**PROBLEM DESCRIPTION**.
In the reply, give back exactly the lines from the one with "The height and" through the last line of the records, without pictures.

**MATERIAL SHOWN**.
* * *

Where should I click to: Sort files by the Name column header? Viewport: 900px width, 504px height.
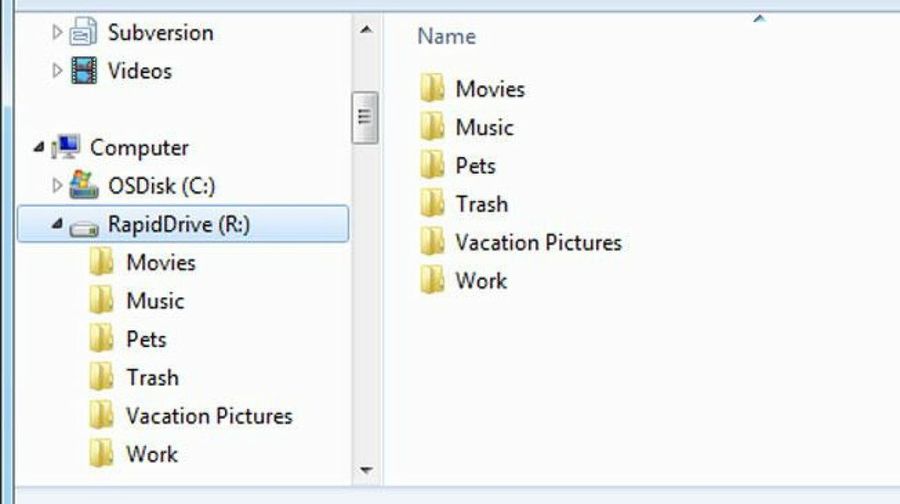click(x=446, y=36)
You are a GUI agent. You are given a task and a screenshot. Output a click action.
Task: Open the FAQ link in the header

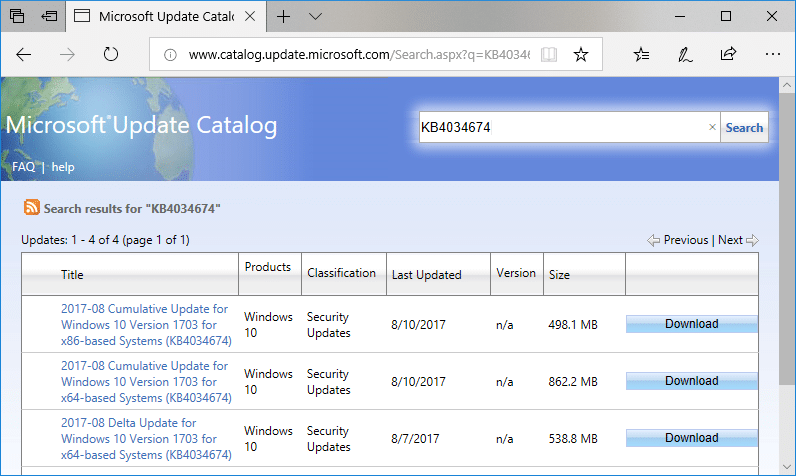(x=23, y=167)
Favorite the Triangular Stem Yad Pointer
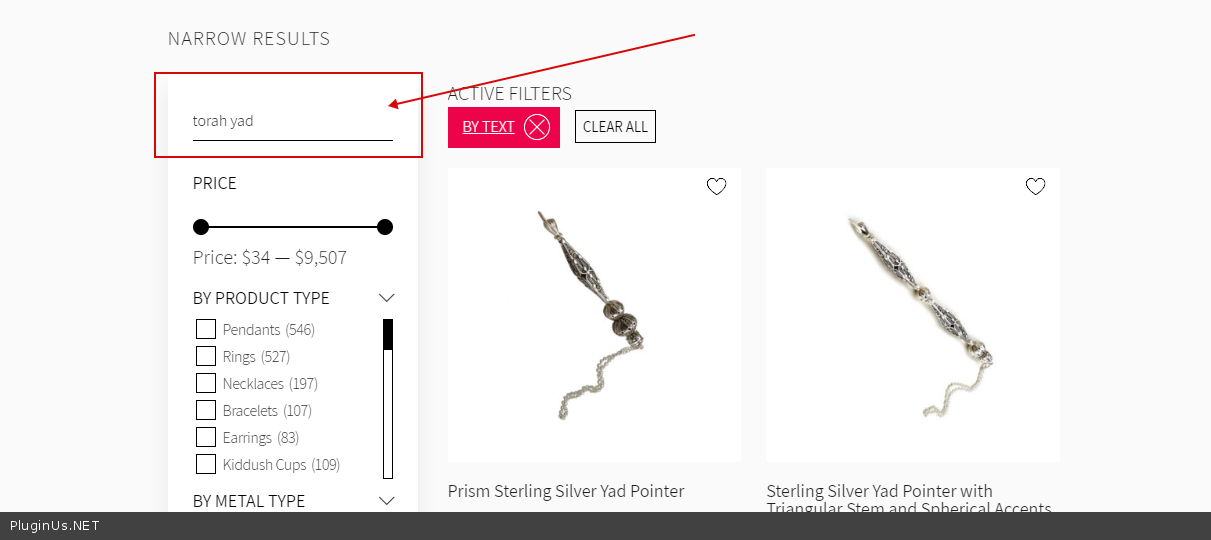Image resolution: width=1211 pixels, height=540 pixels. (1035, 186)
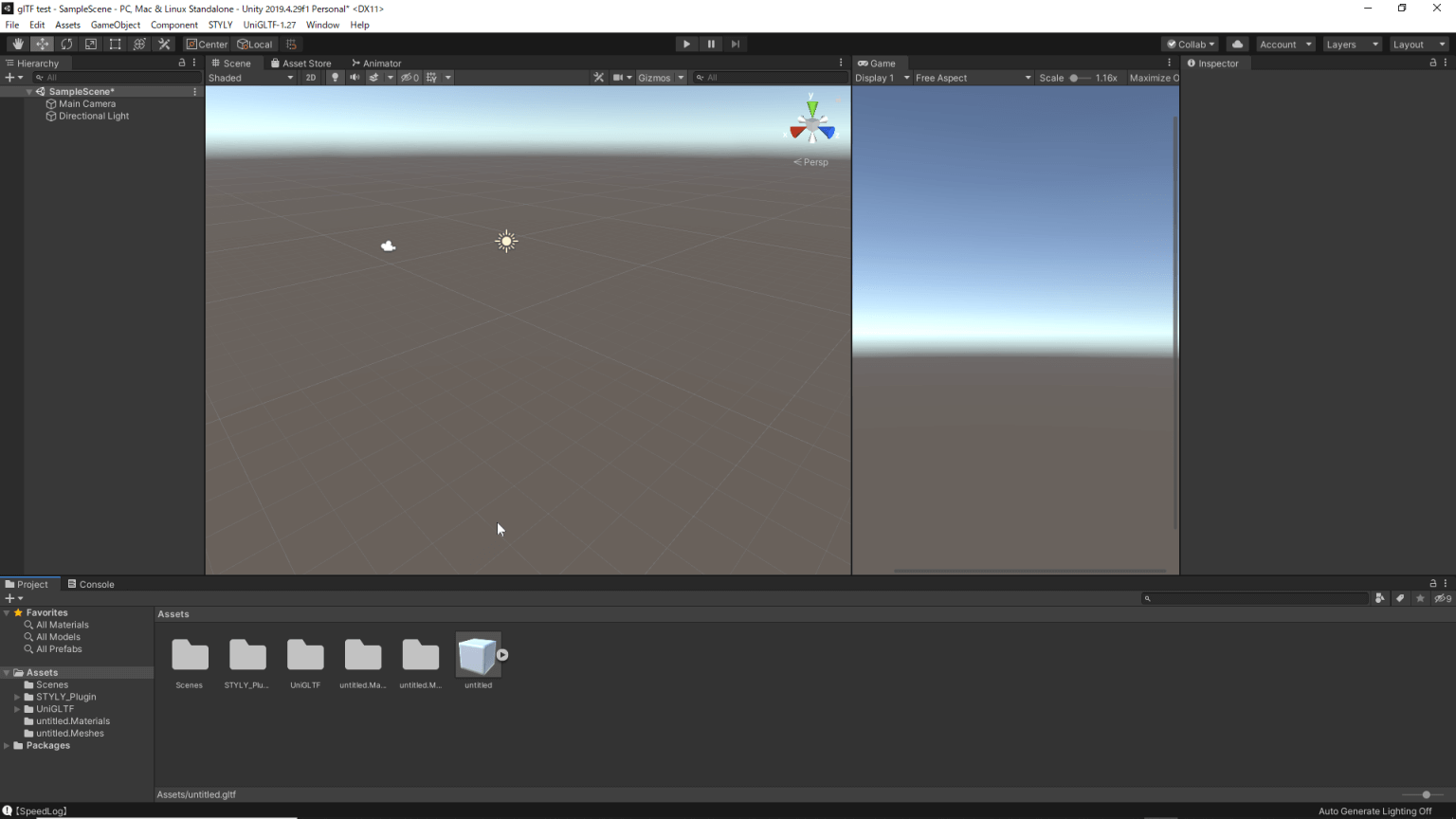
Task: Click the scene lighting bulb icon
Action: coord(335,77)
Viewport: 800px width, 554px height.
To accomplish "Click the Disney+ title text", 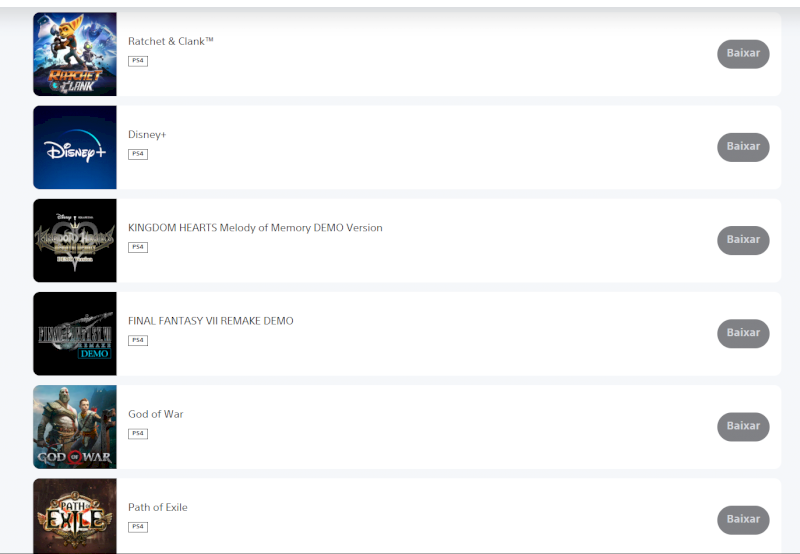I will tap(147, 135).
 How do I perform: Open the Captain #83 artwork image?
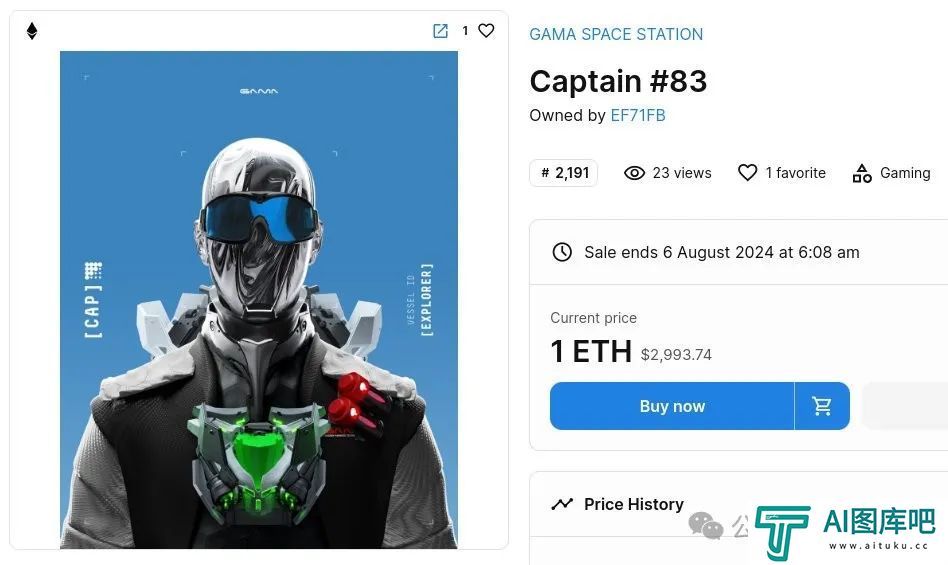(x=259, y=300)
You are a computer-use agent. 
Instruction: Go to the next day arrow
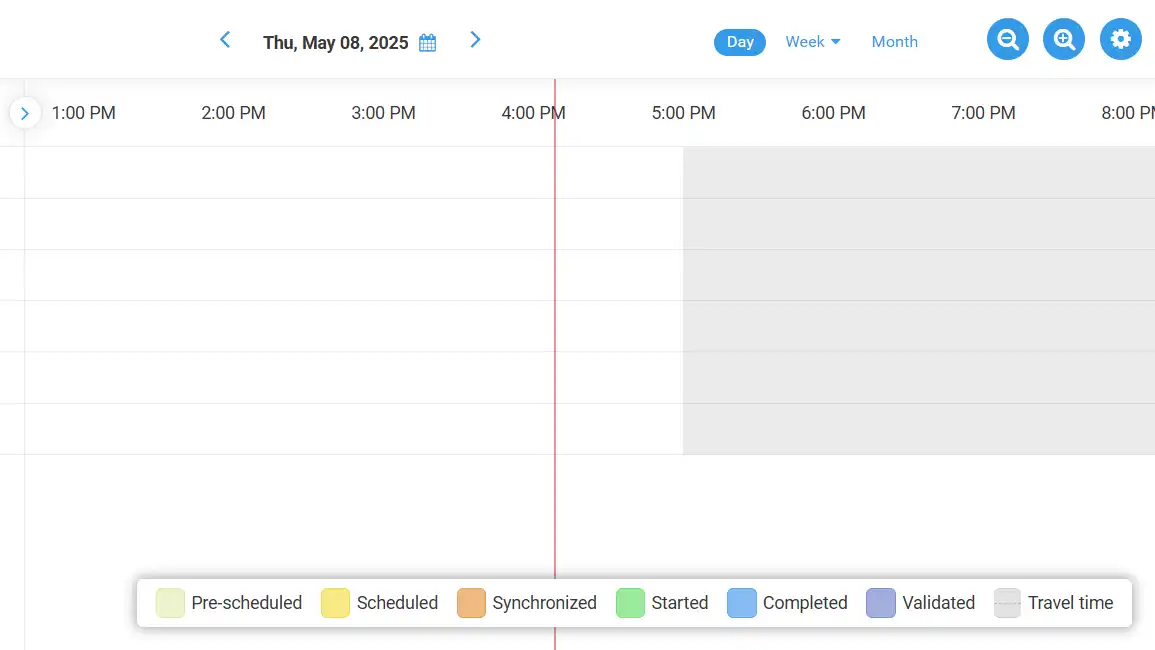click(x=475, y=40)
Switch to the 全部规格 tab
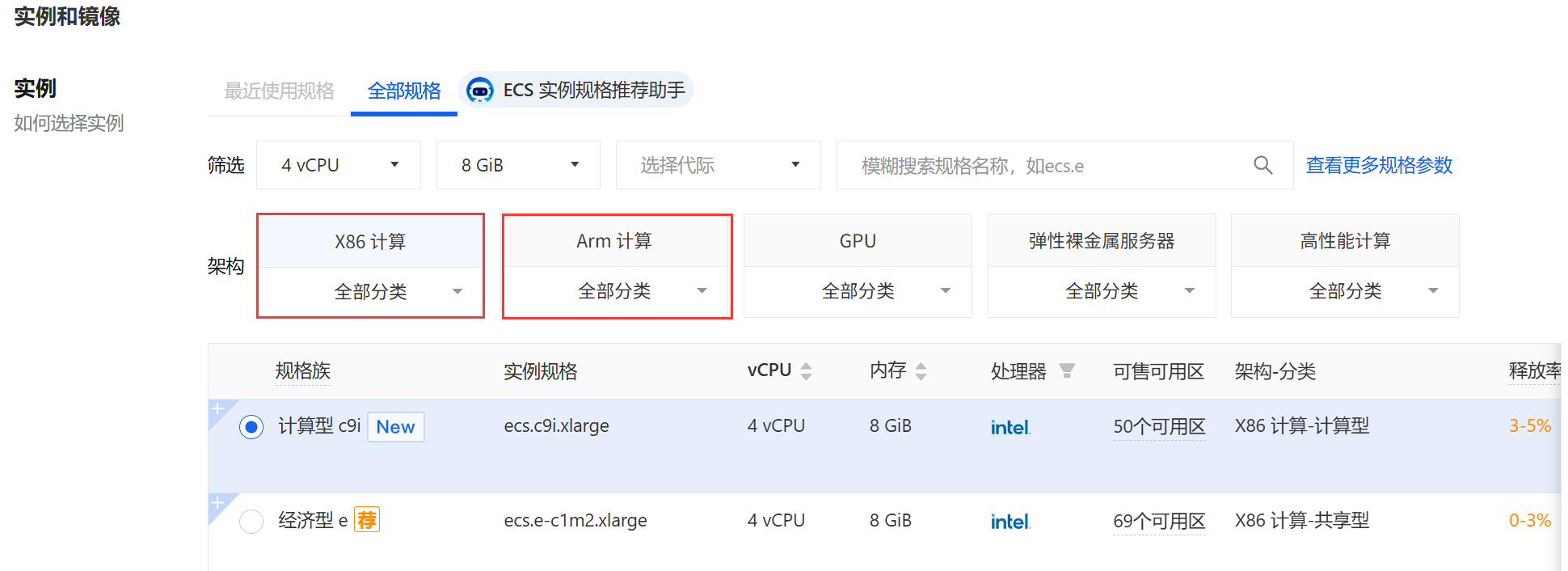This screenshot has width=1568, height=571. [x=404, y=91]
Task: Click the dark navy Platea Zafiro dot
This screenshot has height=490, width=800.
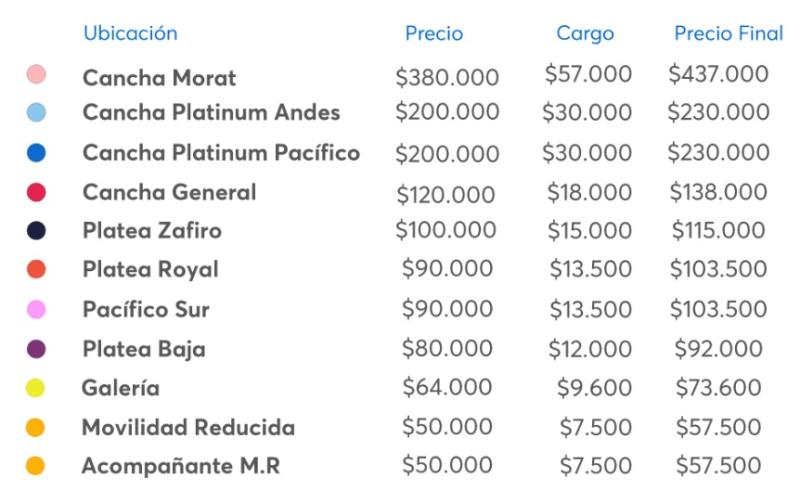Action: [x=36, y=231]
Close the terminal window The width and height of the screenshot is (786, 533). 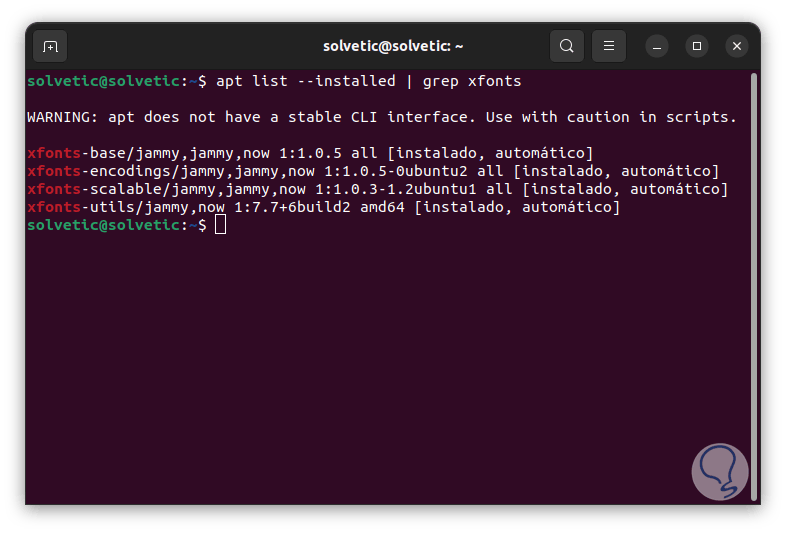[737, 46]
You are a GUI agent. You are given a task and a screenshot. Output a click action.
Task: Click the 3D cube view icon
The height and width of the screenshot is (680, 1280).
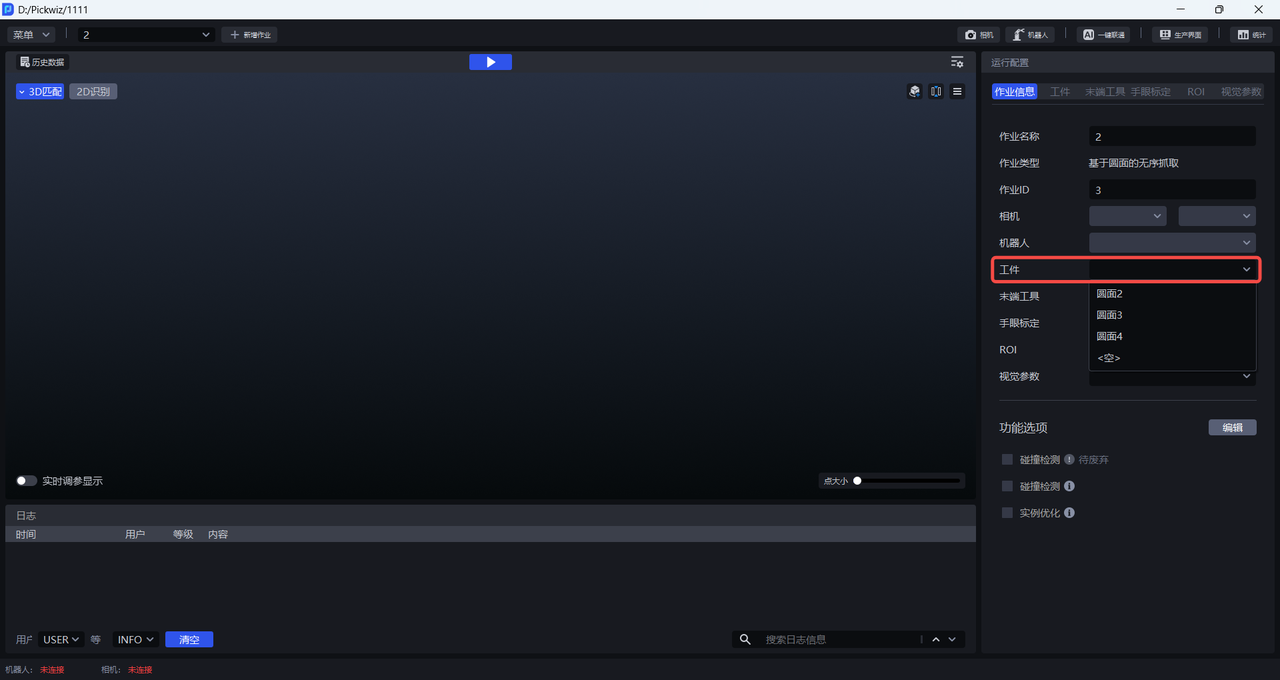click(x=914, y=91)
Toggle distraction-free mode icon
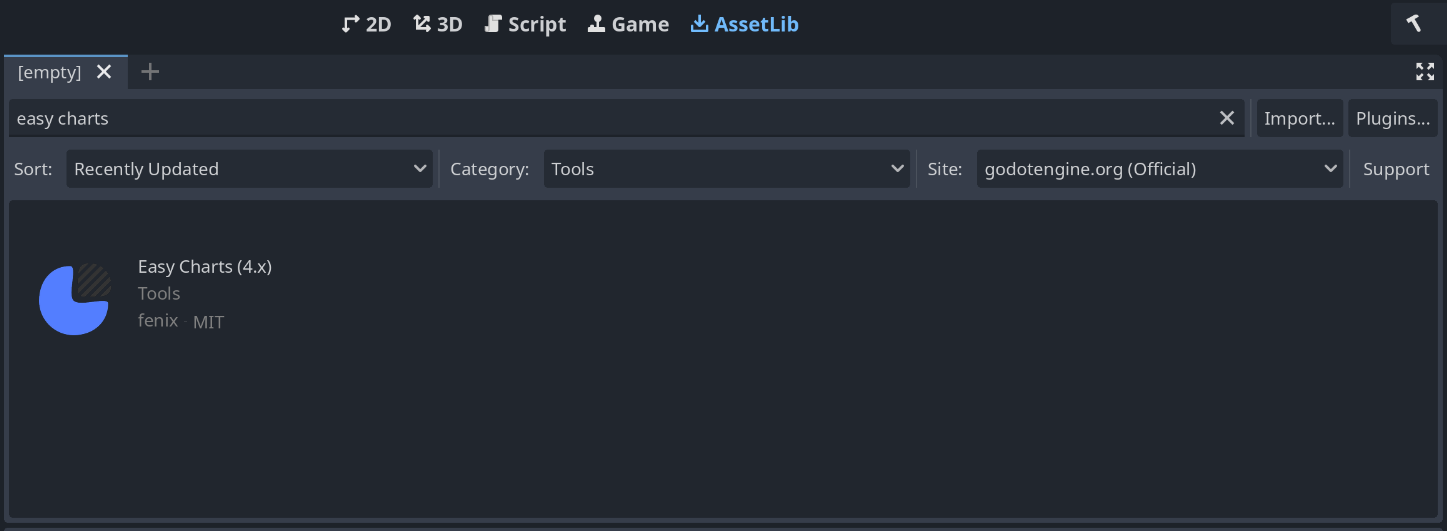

* * *

**YOUR RESPONSE**.
The height and width of the screenshot is (680, 1280).
click(x=914, y=91)
Toggle distraction-free mode icon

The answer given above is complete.